**WHAT THE EXERCISE ASKS:**
Whichever lines include the word "Image", copy them as they appear in the data.

**SOURCE MATERIAL:**
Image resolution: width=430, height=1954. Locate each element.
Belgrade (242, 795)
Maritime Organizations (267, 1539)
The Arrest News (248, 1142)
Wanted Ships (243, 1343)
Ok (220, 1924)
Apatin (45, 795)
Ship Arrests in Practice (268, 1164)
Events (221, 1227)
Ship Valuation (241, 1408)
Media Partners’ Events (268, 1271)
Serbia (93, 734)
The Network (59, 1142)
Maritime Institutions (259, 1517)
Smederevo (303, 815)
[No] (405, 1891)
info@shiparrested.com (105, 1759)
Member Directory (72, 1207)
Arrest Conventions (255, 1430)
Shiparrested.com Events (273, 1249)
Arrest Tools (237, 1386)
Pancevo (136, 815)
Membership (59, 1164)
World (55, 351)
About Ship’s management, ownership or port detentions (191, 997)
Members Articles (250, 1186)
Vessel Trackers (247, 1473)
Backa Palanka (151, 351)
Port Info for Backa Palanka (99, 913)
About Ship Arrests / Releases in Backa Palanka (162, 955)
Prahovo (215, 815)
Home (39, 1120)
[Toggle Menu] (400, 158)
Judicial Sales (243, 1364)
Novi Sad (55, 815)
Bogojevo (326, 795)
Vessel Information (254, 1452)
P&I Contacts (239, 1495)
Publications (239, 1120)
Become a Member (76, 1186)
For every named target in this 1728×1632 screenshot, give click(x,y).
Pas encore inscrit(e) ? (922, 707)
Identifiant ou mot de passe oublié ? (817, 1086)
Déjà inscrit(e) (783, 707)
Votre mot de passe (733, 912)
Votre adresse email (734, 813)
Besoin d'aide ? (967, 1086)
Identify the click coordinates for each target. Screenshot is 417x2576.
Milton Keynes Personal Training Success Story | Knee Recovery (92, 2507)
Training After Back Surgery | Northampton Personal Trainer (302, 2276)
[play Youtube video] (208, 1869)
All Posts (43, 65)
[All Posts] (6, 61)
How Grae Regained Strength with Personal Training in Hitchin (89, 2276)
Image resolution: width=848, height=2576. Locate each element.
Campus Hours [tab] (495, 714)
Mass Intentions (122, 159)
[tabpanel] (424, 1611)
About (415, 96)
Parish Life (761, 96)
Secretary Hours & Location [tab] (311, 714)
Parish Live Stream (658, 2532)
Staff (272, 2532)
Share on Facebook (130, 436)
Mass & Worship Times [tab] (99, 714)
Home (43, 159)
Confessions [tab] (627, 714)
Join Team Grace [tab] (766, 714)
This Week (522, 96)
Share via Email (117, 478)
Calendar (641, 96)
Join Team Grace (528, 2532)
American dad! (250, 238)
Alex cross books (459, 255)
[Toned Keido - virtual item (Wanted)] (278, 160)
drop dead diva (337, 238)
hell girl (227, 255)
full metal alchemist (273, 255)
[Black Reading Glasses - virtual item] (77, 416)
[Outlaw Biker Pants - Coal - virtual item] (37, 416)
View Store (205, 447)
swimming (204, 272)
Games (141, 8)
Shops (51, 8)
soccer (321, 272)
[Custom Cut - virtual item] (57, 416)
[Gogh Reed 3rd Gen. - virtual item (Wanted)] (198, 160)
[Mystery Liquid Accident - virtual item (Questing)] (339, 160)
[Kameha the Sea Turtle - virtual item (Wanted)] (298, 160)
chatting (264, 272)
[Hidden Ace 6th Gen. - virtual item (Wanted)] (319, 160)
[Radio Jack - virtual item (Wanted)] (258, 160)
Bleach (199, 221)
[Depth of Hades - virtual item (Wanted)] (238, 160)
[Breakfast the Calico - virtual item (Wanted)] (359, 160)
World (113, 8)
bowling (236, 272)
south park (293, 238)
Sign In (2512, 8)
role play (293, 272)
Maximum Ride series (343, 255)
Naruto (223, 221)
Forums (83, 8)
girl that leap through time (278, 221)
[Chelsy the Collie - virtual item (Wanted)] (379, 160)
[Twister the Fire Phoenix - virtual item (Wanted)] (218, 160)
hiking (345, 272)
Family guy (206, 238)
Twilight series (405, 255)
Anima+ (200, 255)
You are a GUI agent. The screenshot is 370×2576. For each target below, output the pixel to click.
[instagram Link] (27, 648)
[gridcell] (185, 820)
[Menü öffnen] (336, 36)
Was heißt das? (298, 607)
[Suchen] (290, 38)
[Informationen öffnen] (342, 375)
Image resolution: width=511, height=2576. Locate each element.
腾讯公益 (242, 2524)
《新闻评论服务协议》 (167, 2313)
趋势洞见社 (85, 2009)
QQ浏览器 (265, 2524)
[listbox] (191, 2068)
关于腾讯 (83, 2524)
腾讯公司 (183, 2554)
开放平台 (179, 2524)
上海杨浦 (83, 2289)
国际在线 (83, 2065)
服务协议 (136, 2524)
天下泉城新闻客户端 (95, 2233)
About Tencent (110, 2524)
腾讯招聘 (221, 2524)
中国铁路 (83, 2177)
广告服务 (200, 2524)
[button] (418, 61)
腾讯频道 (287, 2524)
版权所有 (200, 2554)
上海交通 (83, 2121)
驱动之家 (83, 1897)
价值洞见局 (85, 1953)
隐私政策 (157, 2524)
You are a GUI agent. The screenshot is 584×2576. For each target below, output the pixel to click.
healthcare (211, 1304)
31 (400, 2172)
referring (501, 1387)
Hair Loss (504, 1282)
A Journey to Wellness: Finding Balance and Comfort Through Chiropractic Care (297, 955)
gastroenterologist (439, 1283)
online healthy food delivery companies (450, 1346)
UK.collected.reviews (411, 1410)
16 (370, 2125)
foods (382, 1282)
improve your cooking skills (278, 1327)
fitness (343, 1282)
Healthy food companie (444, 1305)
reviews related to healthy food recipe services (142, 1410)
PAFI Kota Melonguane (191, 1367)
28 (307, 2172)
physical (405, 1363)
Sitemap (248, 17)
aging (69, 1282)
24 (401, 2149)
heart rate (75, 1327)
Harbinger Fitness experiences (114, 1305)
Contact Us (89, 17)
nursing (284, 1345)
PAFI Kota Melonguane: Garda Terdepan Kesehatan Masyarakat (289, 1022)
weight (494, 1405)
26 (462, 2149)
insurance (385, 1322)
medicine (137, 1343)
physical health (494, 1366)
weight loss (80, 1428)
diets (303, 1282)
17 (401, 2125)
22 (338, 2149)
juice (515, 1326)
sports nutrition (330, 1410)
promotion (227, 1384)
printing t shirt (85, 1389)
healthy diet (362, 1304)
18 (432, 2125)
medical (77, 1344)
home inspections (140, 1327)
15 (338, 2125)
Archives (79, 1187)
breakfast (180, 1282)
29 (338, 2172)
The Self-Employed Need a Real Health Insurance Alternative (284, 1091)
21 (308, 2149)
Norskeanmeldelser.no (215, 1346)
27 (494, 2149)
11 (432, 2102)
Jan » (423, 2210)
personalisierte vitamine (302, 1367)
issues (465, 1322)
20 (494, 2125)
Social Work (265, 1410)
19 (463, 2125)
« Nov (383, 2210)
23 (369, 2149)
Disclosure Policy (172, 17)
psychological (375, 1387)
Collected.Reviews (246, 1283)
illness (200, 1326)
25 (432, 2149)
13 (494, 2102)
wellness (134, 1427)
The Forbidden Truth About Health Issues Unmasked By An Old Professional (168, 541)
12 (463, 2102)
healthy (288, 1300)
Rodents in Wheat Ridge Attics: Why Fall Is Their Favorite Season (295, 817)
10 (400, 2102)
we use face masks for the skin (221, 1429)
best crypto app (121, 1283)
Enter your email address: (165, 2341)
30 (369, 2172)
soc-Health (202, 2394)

**OUTPUT FOR THIS TASK:**
Image resolution: width=430, height=1954. Locate each element.
Image resolution: width=848, height=2576. Locate each element.
Image resolution: width=511, height=2576. Locate each element.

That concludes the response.